> [AVAILABLE DATA]
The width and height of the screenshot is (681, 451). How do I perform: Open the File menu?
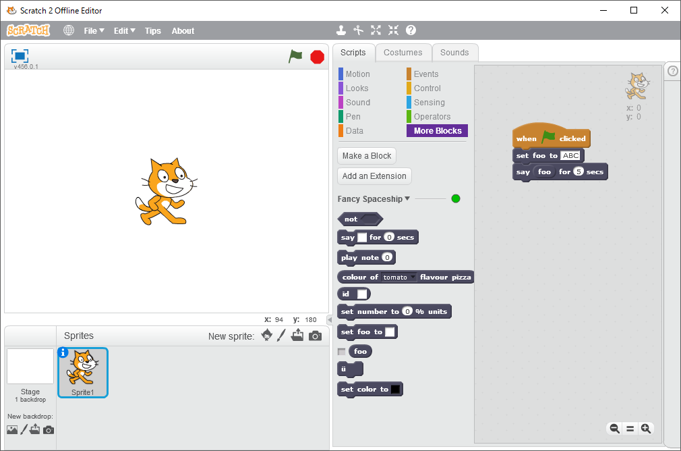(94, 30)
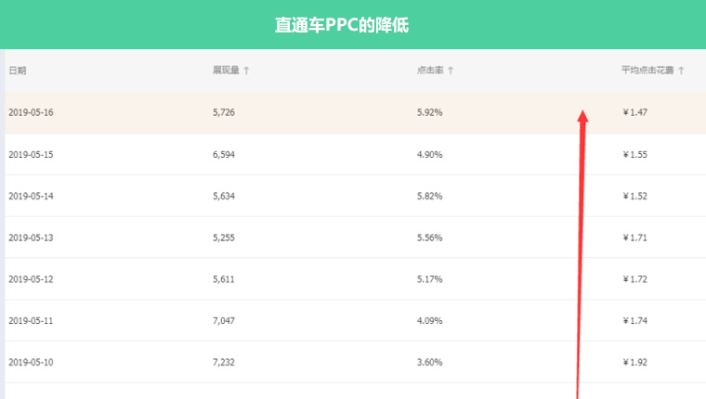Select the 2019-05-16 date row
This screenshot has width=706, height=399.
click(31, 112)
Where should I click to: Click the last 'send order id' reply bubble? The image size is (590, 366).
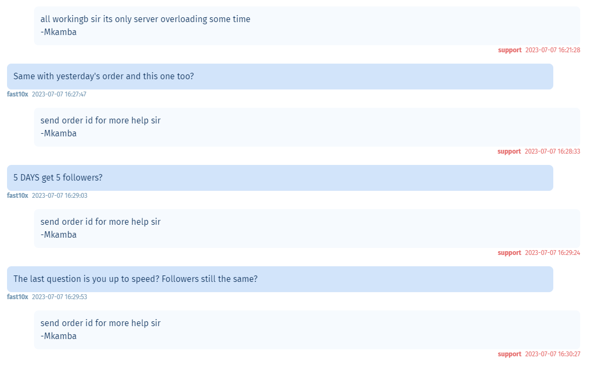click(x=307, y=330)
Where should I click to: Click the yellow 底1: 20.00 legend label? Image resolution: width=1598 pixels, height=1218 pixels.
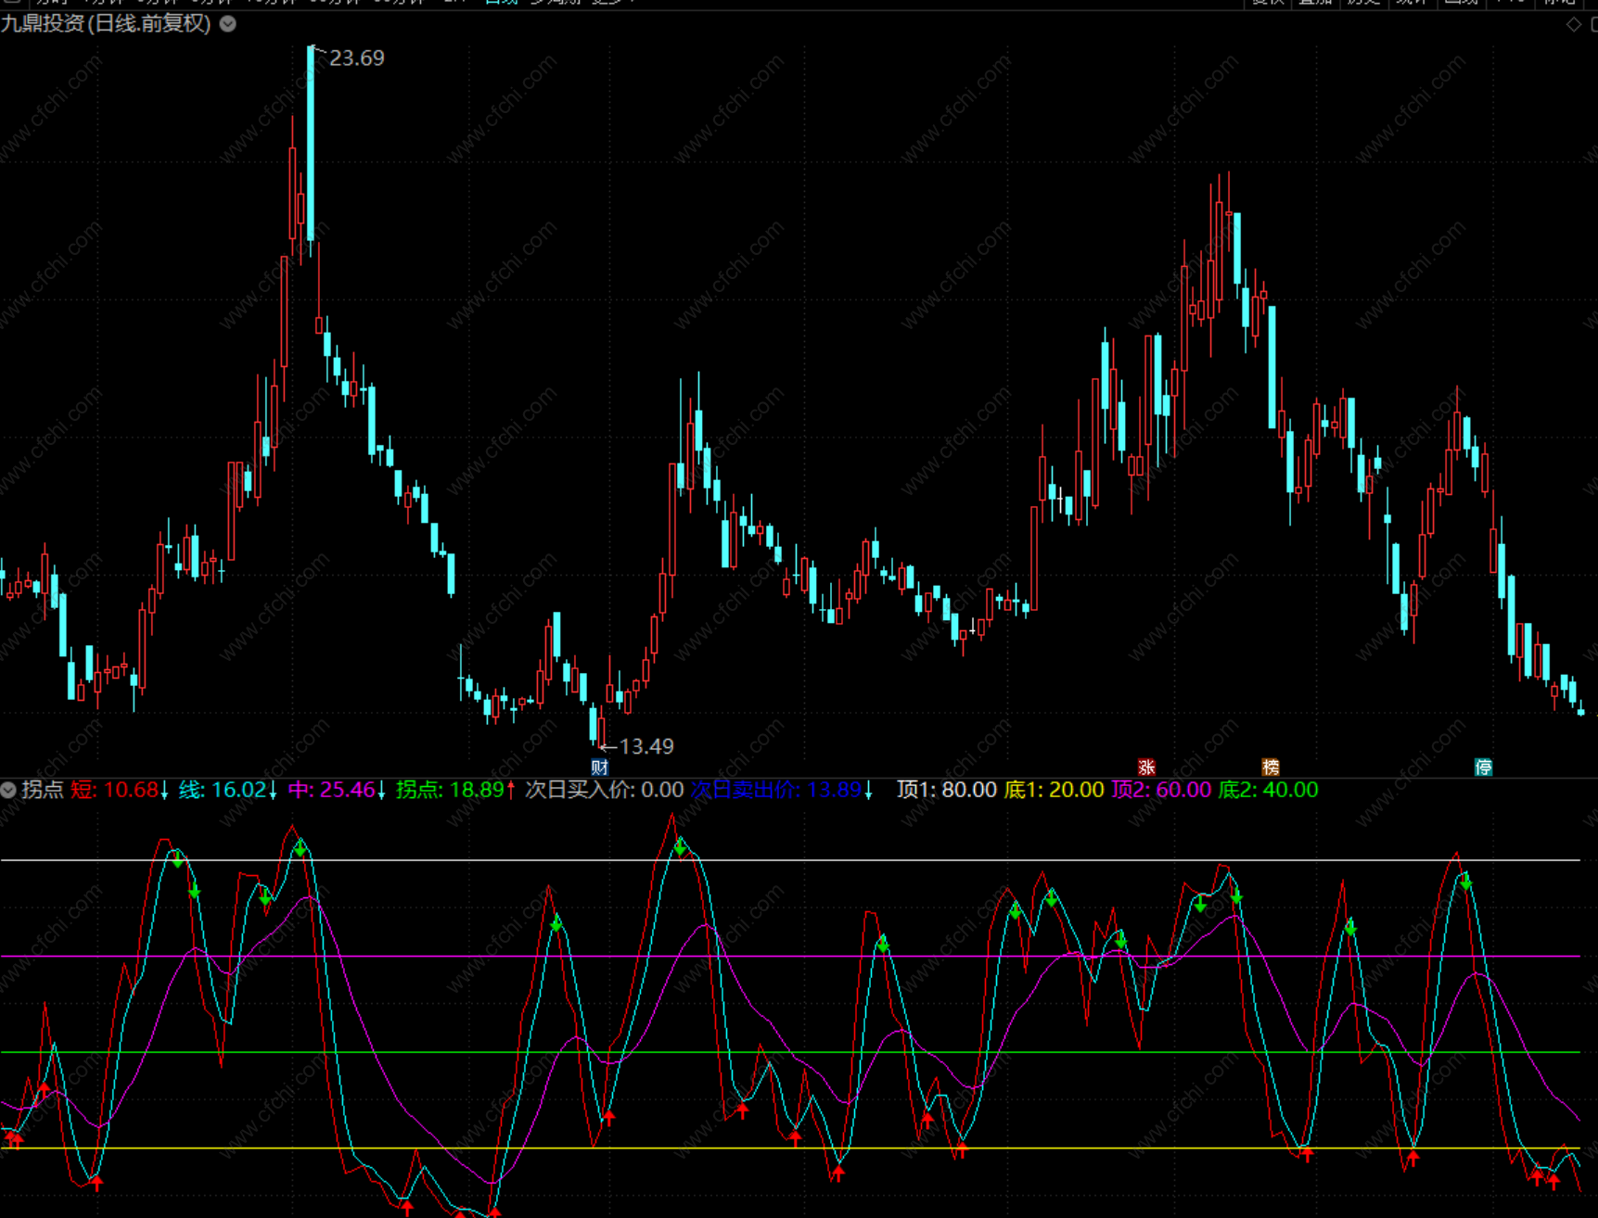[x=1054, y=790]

> [WHAT IS NEEDED] Reproduce the material in full, word for word, and omit the pictures.

> [ANSWER TO THE EXERCISE]
The width and height of the screenshot is (681, 451). How do I perform: Open the File menu?
(94, 30)
Select the 2019-05-16 date row
This screenshot has width=706, height=399.
click(31, 112)
Where should I click to: Click the last 'send order id' reply bubble? The image size is (590, 366).
click(x=307, y=330)
Where should I click to: Click the yellow 底1: 20.00 legend label? Image resolution: width=1598 pixels, height=1218 pixels.
[x=1054, y=790]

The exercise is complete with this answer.